#### 必要な作業
1. 本文の「今、自分のクラスでは説明文や」から「教師がいかに「書く」ことの先を見ることができているか?」まで（終わりの語句も含めて）を一字一句違えずに書き写してください。
2. 本文によると、学びのサポーターの先生はどのような経歴の方ですか。

#### 本文
型の融合

学びのサポーターの先生との何気ない会話。その会話から多くのことを学ばされることが多い。先日は、「型」を示すことの重要さ。そしてその危険性についての話題となった。
今、自分のクラスでは説明文や読書感想文、レポート作成で「型」を示し、それを日々授業で磨いている。それをふまえての話題だ。

学びのサポーターの先生の言葉。
「型を示すのはとっても大切なことだよね。作文の流れにしても、一時間の流れにしても。
先生の授業は必ず最後に書くことをいれているよね。それは子ども達が見通しをもつという上でとっても大切なことだよね。だからここまで子ども達が主体的に学ぶことができる。でも一方、『書けばいいんだ』『まとめればいいんだ』となってしまってはもったいないよね。型にはめるというのは一長一短があるね。」

このサポーターの先生は校長先生を退職された方だ。授業の酸いも甘いもかみわけている。
さすがだな。と感じた。
自分がこの実践を通して常に気をつけなければならないと思っていること。それは
「書くことが目的となってはいけない。」
ということだ。先日も坂内先生とその話題となった。

「書く」ことは手段でしかない。書くことによっていかに思考を活性化させるか?
教師がいかに「書く」ことの先を見ることができているか?
それが非常に重要となってくる。

#### 元データ

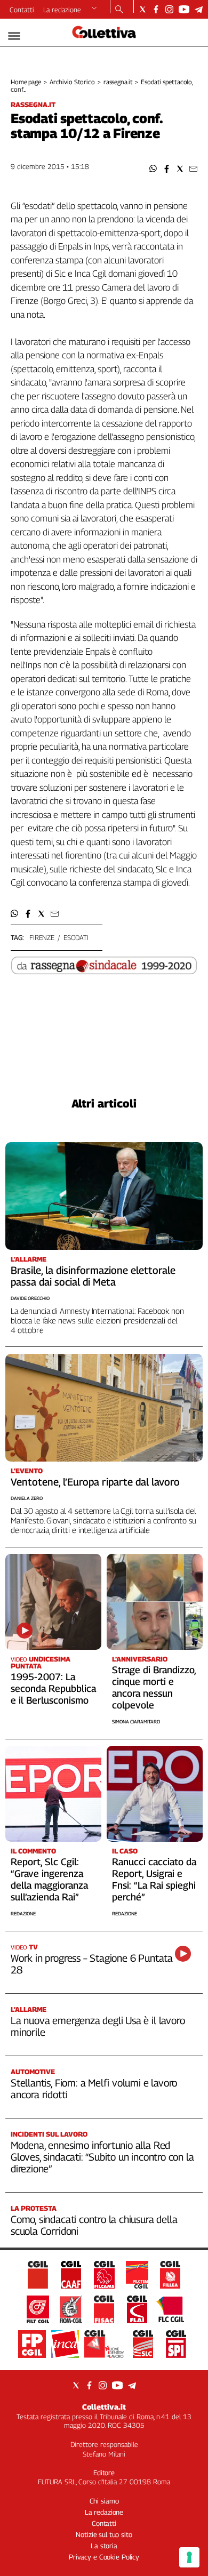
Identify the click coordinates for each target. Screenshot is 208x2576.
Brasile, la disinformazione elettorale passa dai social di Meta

#### 課題別の解答
1.
今、自分のクラスでは説明文や読書感想文、レポート作成で「型」を示し、それを日々授業で磨いている。それをふまえての話題だ。

学びのサポーターの先生の言葉。
「型を示すのはとっても大切なことだよね。作文の流れにしても、一時間の流れにしても。
先生の授業は必ず最後に書くことをいれているよね。それは子ども達が見通しをもつという上でとっても大切なことだよね。だからここまで子ども達が主体的に学ぶことができる。でも一方、『書けばいいんだ』『まとめればいいんだ』となってしまってはもったいないよね。型にはめるというのは一長一短があるね。」

このサポーターの先生は校長先生を退職された方だ。授業の酸いも甘いもかみわけている。
さすがだな。と感じた。
自分がこの実践を通して常に気をつけなければならないと思っていること。それは
「書くことが目的となってはいけない。」
ということだ。先日も坂内先生とその話題となった。

「書く」ことは手段でしかない。書くことによっていかに思考を活性化させるか?
教師がいかに「書く」ことの先を見ることができているか?

2. 校長先生を退職された方です。